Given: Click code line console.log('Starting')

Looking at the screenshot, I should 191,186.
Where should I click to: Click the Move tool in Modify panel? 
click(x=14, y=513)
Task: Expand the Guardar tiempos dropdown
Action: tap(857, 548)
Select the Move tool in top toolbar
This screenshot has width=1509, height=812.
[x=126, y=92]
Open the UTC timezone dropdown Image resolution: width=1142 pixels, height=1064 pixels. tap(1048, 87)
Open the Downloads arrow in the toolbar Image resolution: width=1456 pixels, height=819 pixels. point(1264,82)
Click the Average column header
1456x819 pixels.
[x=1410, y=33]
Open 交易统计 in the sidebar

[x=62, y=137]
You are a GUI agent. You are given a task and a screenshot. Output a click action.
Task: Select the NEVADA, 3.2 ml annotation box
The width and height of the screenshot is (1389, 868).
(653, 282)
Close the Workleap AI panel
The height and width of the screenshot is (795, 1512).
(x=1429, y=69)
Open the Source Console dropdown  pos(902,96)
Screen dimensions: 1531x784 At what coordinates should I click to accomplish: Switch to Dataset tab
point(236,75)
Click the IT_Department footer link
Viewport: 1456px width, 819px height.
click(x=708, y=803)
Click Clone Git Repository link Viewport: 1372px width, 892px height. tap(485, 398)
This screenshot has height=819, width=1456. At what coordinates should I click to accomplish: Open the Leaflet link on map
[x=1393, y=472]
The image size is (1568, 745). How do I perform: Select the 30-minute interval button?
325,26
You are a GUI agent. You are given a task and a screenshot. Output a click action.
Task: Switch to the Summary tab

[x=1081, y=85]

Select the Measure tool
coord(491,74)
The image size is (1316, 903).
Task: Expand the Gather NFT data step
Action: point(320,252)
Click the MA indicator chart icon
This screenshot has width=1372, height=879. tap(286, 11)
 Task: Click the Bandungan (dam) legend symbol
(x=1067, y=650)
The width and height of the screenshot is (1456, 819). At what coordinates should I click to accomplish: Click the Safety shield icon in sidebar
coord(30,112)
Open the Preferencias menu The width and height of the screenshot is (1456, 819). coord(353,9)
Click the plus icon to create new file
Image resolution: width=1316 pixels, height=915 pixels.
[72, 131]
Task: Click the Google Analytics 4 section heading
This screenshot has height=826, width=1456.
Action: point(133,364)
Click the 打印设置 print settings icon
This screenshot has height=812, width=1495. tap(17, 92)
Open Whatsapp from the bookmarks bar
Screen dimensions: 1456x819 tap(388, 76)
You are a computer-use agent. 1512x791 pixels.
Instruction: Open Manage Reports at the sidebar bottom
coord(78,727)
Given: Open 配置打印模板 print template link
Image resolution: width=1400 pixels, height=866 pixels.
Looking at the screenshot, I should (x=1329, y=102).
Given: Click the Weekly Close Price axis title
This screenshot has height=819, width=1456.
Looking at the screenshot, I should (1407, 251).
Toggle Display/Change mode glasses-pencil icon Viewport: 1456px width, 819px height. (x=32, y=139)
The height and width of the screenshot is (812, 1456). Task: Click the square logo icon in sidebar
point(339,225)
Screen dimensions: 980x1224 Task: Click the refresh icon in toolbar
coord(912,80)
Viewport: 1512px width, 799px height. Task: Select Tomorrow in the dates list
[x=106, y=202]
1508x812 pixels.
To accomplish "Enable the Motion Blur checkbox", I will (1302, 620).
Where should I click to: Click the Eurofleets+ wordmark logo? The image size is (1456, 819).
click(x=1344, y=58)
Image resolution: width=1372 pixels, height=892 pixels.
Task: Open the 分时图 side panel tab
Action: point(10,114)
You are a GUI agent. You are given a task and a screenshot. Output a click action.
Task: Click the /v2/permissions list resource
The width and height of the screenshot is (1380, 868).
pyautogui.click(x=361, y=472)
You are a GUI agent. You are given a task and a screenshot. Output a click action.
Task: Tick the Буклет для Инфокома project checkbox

^^^^

- WHAT YOU ARE ASKED TO DO:
Scan the records above for the word "checkbox" and return every line where it occurs.

- YOUR RESPONSE:
To accomplish "Enable the Motion Blur checkbox", I will (1302, 620).
Task: Tick the Буклет для Инфокома project checkbox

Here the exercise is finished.